◆ **Activity**: Would you reproduce exactly the lines below from the one holding "Where should I click to: Switch" through the one holding "Task: Click the Manus 1.5 views eye icon", inclusive, and no others?
*** Opening Data ***
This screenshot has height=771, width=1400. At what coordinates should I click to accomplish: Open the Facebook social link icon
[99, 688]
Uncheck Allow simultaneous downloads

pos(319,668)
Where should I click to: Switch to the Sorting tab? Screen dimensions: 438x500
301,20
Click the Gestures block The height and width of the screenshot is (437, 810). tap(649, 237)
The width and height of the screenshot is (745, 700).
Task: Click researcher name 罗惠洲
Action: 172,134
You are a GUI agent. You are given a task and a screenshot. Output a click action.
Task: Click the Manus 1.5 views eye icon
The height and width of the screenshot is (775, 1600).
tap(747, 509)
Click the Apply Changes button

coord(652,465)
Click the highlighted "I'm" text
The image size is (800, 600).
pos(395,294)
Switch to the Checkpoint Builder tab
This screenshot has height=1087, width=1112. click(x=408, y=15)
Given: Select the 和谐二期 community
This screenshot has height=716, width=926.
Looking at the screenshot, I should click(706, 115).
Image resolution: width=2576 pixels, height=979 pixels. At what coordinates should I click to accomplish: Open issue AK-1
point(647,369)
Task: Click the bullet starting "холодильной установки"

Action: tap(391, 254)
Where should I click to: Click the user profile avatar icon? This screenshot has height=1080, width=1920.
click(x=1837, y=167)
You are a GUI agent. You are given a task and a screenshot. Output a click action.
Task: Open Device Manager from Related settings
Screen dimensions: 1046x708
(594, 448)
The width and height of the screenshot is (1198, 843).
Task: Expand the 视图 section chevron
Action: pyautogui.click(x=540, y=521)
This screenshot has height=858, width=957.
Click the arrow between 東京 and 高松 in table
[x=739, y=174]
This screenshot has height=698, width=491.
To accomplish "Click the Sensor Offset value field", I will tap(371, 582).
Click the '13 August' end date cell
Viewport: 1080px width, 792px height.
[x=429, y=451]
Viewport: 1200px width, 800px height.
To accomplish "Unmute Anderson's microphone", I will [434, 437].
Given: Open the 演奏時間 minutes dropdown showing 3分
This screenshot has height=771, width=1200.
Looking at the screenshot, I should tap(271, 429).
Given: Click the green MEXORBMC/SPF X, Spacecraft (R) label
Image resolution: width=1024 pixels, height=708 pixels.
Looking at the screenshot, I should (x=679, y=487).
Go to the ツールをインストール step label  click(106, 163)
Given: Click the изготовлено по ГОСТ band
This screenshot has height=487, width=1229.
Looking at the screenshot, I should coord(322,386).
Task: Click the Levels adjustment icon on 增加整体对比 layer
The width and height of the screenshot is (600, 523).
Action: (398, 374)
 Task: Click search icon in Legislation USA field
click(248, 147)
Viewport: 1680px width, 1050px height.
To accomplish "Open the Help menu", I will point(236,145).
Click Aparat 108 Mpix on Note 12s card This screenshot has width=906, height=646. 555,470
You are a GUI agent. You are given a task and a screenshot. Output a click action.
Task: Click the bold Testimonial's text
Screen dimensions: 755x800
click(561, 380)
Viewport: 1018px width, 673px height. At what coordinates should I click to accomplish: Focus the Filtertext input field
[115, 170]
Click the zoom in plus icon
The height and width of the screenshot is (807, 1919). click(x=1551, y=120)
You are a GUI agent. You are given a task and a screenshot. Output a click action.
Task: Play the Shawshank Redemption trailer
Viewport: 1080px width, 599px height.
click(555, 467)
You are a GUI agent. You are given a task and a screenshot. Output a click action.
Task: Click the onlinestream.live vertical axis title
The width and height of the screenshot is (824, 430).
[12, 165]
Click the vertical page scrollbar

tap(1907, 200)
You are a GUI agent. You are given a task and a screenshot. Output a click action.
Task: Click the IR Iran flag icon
*** Closing Data ***
◆ **Response to this task**:
Where should I click to: Switch to the Sorting tab? Screen dimensions: 438x500
301,20
Click the Gestures block The height and width of the screenshot is (437, 810). tap(649, 237)
The width and height of the screenshot is (745, 700).
Task: Click researcher name 罗惠洲
Action: 172,134
You are a GUI agent. You are given a task and a screenshot. Output a click action.
Task: Click the Manus 1.5 views eye icon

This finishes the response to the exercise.